To-do list ::
• 1. Answer these questions from the asset purchase clauses:
(a) Whose specifications have the Purchased Assets been operated and maintained substantially in accordance with?
(b) At what time does the vesting of title to the Purchased Assets take effect?
(c) Apart from Permitted Encumbrances, what are the Purchased Assets stated to be free and clear of under 1.10?
• 2. Do these statements agree with the asset purchase clauses? Answer yes or no for each, and quote the words of the clauses that decide it.
(a) The Purchased Assets are in good working condition, considering their age and use.
(b) The vesting of title in the Purchaser is free of any conditions imposed by Governmental Authorities.
(c) A person other than the Vendor has possession of the Purchased Assets.
• 3. From the asset purchase clauses, extract word for word the part that opens with the words containing "1.11 No confidential" and closes with "of such information.".

Excerpted passage ::
********

Condition of Purchased Assets
1.9 The Purchased Assets have been operated and maintained substantially in accordance with the manufacturers’ specifications and are in proper repair and good working condition, considering the age and use of the Purchased Assets.
Title to Purchased Assets
1.10 No person other than the Vendor has legal title to, a beneficial interest in or possession of the Purchased Assets and the Purchased Assets are free and clear of all Encumbrances other than the Permitted Encumbrances.
1.11 No confidential information of the Vendor has been provided to any third party which did not enter into an agreement with the Vendor which serves to protect the confidentiality of such information.
Vesting of Title to Purchased Assets
1.12 The consummation of the transaction contemplated in this Agreement will vest solely and absolutely in the Purchaser, subject to conditions imposed by applicable Governmental Authorities, sole legal and beneficial title to the Purchased Assets free and clear of any Encumbrances and rights of creditors under applicable bulk sales, bankruptcy or insolvency legislation or any trustee appointed thereunder, except Permitted Encumbrances, effective at the Closing Time, and neither the Vendor nor any person other than the Purchaser will (subject to any express terms herein) have any interest, legal or beneficial, direct or indirect, in any of the Purchased Assets.
Rights to Purchase
1.13 Except as disclosed in this Agreement, no Person has any right, agreement, or option, present or future, contingent or absolute, for the purchase of any of the Purchased Assets.

********

Record extracts ::
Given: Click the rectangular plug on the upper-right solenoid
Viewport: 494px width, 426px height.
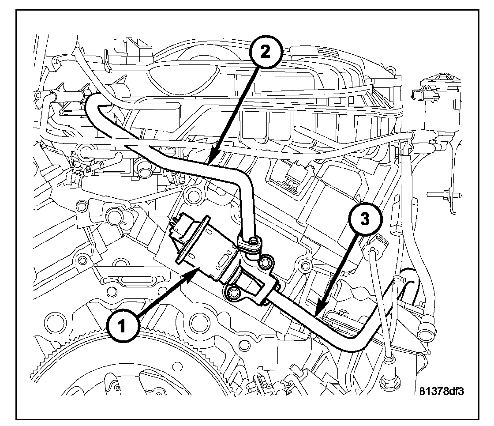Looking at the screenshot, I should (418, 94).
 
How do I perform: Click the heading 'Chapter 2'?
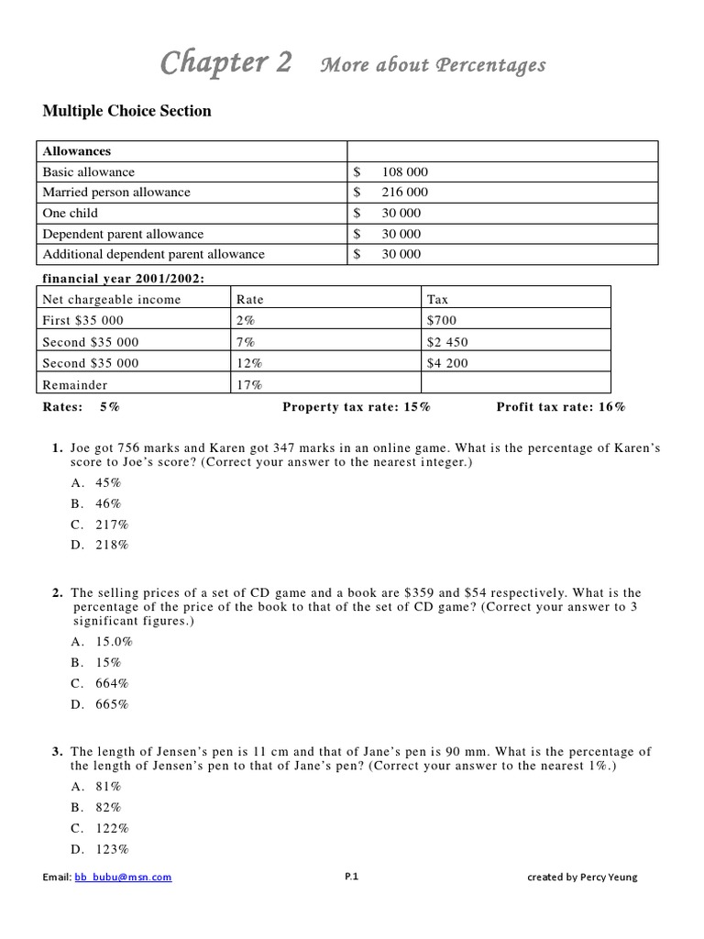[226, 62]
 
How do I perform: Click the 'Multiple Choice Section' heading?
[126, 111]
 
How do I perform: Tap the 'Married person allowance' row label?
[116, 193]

********

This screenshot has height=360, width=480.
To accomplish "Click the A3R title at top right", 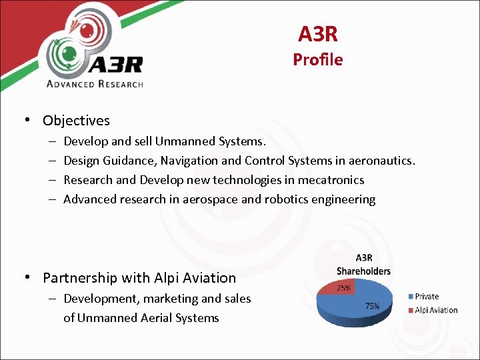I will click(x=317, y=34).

********

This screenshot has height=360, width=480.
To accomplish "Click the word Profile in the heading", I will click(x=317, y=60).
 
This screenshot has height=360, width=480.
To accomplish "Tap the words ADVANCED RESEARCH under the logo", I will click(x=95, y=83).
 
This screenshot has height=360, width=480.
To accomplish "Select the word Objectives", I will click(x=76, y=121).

********

Responses ::
• 1.
(a) The manufacturers' specifications.
(b) The Closing Time.
(c) All Encumbrances.

• 2.
(a) Yes: "are in proper repair and good working condition, considering the age and use of the Purchased Assets"
(b) No: "subject to conditions imposed by applicable Governmental Authorities"
(c) No: "No person other than the Vendor has legal title to, a beneficial interest in or possession of the Purchased Assets"

• 3.
1.11 No confidential information of the Vendor has been provided to any third party which did not enter into an agreement with the Vendor which serves to protect the confidentiality of such information.